The only place this regularly happens is monthly Spokane Homeless Coalition meetings, like the one held just today. In general, those meetings are geared toward members of the service provider community who are working on solutions for the unhoused community day in, day out.

Today, the homeless coalition brought out more than 150 people to Camp Hope. Panelists of camp residents, nonprofit leaders and peer navigators described the progress being made and the multitude of challenges people face moving out of homelessness. They also described progress being made to move people off the camp (Julie Garcia said more than 130 people have been moved into housing in recent weeks) and pleaded for time to let the people working with the Camp Hope move people through the challenging process of getting into housing and for some mental health and addiction treatment.

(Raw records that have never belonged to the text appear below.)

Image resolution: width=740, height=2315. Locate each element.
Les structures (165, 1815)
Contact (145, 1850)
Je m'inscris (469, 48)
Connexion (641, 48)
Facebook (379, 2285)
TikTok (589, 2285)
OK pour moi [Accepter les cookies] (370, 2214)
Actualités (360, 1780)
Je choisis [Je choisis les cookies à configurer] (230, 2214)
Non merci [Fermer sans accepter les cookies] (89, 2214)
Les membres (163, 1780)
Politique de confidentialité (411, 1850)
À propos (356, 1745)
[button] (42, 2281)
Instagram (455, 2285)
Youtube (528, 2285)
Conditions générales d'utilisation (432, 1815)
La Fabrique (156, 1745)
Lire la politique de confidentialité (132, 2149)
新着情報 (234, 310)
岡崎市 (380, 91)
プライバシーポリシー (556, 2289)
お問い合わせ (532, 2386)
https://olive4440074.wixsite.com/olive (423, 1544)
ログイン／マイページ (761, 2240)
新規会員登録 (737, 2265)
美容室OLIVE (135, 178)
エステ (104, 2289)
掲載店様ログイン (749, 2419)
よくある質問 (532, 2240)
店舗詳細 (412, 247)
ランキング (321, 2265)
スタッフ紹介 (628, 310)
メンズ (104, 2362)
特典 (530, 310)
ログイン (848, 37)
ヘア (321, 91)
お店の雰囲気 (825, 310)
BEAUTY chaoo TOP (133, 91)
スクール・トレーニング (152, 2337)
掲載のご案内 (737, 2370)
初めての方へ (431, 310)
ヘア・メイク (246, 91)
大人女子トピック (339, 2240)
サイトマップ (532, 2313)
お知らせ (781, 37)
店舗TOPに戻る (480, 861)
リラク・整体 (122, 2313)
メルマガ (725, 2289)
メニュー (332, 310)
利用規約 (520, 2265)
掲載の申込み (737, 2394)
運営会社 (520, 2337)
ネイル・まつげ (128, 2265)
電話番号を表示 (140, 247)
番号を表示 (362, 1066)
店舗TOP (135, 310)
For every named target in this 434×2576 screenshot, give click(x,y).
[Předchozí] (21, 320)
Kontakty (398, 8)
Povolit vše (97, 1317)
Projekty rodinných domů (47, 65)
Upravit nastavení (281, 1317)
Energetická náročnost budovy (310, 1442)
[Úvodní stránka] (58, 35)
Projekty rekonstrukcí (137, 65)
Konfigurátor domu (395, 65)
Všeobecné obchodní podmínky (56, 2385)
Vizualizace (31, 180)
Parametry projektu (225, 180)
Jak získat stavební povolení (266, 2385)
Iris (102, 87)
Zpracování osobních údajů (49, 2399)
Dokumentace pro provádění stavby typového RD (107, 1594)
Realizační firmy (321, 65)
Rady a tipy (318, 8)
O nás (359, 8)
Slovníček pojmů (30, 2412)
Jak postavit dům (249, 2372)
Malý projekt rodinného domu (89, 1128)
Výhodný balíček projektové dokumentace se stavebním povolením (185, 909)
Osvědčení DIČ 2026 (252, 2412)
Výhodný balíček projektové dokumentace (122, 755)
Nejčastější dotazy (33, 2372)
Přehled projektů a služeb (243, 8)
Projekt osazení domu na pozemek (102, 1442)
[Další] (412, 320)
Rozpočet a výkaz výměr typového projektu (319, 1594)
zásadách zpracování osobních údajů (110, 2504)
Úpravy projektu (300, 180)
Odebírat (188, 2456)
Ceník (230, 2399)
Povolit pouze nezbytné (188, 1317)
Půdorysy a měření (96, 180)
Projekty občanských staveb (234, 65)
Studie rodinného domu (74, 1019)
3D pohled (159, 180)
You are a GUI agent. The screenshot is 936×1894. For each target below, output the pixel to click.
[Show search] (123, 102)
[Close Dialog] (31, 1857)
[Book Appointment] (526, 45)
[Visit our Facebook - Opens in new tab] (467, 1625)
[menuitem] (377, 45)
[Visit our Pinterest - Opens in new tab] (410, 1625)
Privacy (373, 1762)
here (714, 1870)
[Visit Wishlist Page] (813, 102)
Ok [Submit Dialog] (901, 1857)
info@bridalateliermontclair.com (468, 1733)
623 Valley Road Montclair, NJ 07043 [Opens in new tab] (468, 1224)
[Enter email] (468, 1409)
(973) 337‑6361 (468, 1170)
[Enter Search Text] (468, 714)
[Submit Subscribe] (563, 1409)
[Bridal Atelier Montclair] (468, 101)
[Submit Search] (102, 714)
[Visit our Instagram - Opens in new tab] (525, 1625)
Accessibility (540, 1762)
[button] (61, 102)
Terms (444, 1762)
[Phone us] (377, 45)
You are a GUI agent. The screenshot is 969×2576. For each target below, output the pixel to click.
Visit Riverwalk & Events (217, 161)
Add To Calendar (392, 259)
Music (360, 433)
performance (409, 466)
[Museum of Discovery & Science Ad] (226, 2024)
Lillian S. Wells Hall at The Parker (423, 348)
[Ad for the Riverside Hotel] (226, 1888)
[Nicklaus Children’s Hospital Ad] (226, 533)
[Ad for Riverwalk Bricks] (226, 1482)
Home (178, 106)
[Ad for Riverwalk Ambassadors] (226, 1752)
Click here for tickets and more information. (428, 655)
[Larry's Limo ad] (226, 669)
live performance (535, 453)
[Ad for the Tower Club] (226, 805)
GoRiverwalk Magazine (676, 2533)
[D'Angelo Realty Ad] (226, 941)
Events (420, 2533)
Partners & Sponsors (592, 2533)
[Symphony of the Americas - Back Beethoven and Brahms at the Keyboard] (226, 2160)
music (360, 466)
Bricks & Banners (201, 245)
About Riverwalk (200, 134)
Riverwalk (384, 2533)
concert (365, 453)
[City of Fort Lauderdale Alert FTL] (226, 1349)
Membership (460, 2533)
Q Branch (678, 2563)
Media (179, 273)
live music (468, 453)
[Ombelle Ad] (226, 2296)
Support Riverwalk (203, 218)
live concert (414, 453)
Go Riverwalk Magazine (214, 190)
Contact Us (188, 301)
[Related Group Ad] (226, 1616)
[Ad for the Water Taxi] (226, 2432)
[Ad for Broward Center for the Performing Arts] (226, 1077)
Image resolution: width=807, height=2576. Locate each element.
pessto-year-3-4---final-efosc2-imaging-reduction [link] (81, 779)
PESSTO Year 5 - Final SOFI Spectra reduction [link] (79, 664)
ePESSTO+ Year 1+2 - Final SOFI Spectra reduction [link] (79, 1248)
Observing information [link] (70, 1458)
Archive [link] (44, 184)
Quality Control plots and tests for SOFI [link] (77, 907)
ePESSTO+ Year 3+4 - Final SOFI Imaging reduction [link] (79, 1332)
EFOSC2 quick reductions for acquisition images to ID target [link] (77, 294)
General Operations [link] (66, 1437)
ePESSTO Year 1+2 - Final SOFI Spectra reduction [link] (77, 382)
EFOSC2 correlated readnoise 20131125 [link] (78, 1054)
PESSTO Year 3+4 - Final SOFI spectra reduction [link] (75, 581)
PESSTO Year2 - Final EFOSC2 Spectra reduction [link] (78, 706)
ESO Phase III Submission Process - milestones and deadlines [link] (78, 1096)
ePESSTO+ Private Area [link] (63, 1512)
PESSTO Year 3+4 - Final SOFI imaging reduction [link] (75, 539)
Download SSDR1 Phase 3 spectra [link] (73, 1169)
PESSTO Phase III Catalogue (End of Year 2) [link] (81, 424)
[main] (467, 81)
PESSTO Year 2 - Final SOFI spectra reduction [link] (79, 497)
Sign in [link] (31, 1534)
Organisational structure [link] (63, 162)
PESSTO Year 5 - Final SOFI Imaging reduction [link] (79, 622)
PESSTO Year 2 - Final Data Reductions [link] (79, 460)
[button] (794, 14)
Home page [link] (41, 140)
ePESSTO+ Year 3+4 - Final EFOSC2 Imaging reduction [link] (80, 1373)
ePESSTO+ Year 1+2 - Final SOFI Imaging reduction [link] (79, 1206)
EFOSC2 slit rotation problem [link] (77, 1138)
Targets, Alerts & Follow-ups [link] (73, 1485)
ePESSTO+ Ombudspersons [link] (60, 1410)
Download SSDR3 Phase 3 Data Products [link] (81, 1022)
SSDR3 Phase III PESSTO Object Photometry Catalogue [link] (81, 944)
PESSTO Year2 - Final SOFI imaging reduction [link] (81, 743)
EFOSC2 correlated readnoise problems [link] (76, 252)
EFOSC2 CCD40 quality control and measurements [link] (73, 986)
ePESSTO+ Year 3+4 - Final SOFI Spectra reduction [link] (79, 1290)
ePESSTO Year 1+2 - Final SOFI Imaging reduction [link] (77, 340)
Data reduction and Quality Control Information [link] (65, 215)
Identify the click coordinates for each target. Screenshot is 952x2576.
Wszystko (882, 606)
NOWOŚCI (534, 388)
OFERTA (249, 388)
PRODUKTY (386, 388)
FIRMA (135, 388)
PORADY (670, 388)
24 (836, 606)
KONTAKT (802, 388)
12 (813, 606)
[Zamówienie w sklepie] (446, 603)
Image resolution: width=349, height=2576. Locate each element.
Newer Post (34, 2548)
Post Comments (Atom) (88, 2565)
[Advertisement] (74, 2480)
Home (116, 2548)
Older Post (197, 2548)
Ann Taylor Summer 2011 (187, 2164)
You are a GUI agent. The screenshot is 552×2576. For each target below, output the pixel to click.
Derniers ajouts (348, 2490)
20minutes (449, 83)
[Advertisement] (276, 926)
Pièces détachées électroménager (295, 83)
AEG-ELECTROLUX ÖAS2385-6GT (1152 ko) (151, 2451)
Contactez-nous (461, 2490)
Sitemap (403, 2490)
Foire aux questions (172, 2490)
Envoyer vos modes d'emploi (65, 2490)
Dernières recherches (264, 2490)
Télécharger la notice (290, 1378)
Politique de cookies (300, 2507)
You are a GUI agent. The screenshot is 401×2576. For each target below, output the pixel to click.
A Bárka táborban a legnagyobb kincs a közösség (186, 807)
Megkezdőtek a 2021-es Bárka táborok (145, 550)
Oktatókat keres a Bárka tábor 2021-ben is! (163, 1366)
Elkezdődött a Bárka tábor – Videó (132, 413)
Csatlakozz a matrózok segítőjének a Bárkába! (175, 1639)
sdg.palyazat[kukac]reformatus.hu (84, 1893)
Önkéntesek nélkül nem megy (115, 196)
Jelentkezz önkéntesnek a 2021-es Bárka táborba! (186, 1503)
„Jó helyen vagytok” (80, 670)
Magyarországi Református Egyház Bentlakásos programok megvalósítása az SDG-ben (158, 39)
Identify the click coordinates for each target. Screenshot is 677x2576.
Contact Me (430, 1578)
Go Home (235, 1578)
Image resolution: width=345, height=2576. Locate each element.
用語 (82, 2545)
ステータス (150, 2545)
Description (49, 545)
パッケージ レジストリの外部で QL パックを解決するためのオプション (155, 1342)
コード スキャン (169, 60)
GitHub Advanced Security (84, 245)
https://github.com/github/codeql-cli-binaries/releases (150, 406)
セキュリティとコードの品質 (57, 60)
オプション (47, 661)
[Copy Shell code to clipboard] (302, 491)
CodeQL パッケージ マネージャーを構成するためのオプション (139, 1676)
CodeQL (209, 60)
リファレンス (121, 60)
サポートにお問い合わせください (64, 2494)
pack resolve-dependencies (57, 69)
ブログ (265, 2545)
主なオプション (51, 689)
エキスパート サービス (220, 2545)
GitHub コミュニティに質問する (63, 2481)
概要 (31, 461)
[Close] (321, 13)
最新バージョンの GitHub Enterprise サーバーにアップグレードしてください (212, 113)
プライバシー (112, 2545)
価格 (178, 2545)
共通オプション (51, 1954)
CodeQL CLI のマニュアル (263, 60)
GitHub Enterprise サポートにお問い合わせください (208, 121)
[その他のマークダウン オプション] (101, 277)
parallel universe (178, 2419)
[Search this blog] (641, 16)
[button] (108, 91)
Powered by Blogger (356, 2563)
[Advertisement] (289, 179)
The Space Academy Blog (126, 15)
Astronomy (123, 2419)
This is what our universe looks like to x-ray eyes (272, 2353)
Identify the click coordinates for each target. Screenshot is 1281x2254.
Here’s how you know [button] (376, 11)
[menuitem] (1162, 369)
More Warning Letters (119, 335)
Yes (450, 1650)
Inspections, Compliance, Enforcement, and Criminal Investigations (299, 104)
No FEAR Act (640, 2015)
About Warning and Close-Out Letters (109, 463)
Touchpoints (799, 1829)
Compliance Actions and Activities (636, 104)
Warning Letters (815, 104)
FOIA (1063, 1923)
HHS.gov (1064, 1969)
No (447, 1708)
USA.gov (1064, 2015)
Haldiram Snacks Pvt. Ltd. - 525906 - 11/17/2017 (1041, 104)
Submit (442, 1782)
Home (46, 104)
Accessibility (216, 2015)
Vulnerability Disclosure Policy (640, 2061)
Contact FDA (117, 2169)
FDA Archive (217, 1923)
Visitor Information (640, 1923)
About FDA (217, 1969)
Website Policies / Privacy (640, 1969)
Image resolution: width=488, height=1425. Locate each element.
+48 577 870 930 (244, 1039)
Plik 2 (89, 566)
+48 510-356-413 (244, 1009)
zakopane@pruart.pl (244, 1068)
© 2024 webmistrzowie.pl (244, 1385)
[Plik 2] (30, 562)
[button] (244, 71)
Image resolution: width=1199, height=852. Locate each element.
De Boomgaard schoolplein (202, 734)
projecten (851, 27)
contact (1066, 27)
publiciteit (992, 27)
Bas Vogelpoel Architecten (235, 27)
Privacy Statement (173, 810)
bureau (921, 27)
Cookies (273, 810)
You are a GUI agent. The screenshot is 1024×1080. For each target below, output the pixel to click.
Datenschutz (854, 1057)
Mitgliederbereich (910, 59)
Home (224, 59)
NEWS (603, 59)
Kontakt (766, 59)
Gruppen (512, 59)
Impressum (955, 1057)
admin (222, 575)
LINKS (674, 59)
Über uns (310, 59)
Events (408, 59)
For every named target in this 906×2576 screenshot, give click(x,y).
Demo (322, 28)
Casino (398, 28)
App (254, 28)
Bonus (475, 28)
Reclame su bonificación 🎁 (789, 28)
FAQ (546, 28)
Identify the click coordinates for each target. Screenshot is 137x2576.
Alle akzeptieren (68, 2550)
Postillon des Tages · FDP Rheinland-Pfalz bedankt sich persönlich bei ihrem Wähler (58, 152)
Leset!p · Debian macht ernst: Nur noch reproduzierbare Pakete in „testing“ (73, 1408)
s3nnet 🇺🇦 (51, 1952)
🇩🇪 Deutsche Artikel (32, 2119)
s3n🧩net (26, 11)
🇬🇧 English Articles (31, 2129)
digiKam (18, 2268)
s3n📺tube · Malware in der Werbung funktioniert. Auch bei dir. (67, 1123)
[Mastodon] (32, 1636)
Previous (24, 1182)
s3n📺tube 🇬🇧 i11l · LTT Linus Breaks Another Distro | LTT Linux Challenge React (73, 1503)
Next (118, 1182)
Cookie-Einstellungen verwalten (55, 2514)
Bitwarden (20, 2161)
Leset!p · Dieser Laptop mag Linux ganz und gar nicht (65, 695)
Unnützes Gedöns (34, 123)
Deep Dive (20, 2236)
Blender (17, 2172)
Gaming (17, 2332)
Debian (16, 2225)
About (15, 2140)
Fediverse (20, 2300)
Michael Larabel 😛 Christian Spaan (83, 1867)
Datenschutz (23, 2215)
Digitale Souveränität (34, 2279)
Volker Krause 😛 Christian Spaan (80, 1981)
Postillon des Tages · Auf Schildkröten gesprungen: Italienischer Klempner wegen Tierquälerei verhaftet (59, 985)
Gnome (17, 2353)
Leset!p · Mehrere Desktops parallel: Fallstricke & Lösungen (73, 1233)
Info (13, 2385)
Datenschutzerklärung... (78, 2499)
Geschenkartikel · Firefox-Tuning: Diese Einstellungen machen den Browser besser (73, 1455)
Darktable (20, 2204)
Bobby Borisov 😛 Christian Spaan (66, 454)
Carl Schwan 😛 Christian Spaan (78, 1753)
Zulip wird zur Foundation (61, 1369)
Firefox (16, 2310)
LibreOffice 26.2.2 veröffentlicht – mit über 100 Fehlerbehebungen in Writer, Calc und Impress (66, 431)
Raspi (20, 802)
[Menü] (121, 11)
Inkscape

Several council members were in attendance. County electeds were not. Instead they were across town in another closed door meeting about this very issue. It’s hard to understand how they can continue their drive-by policy-making without taking the time to hear from this community and the people serving them.

Lacking real engagement, the vacuum of public outreach has been filled with anger, resentment, and at least one lawsuit. The closest thing to a public meeting about Camp Hope that we’ve seen was a tinder box of frustration and misinformation as riled up West Hills neighbors came to vent their frustrations about more transitional housing services being sited in their neighborhood. While people were misinformed about how the facility will be run (it’s not going to be a low-barrier shelter), they had every right to be frustrated with a process that didn’t include any community engagement until after plans — submitted by the city and accepted by the state — were well on their way to being finalized.

Here, state and local leaders must own their responsibility for not building public engagement into the right-of-way funding program. Granted, this was always something that needed to move faster than your average bureaucratic planning process. The Commerce Department gave local municipalities and the county a month to come up with proposals to rehome the people living in the encampment. Clearly, that timeline precludes a ton of outreach and consensus building.

Still, there was room to invite the public into the decision-making. There could have been city, county and state sponsored town halls and forums to build awareness around the challenges that both government entities and the people living at the encampment face in moving forward towards housing solutions. Instead, conversations were siloed and the public was left to consume the dribs and drabs that entered the public awareness through leaked documents, media reports and scattered public statements.

Now, with winter approaching and elections about a month away, the public at large is left with little to go on when it comes to the future of Camp Hope. Instead of seeing plans and timelines from the state about what the next steps will be and when we can expect them to happen, we’re quickly seeing the future of Camp Hope devolve into political posturing and threat making.

It’s a sad and unnecessary reality that we’ll continue trying to keep the public informed on. But, you shouldn’t have to hear it exclusively from us. Local and state leaders owe Spokane a public voice they haven’t afforded the community so far when it comes to Camp Hope.